[Available data Boundary: Start]

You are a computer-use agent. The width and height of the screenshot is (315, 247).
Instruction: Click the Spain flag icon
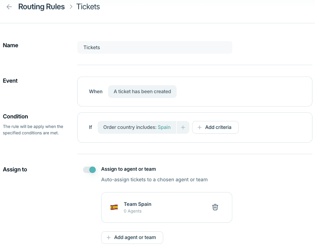(x=114, y=207)
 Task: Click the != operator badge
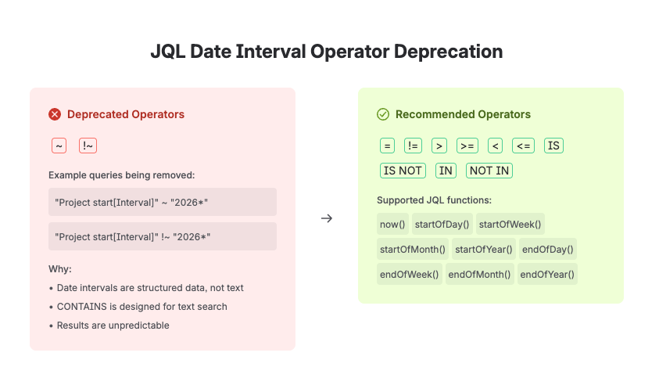pos(413,146)
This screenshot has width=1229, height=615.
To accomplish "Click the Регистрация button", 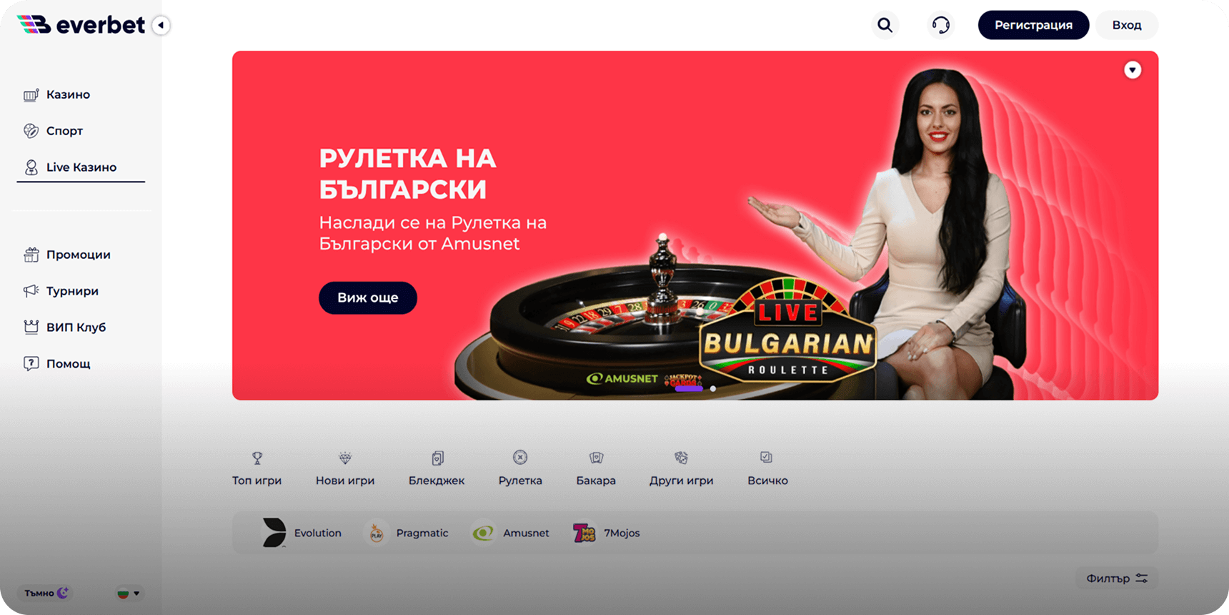I will point(1033,25).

[Available data Boundary: End]

▶ **Problem statement**: Show all lines from the entries that hold "height".

▶ **Exercise output**:
You are a computer-use agent. The width and height of the screenshot is (315, 247).
This screenshot has width=1229, height=615.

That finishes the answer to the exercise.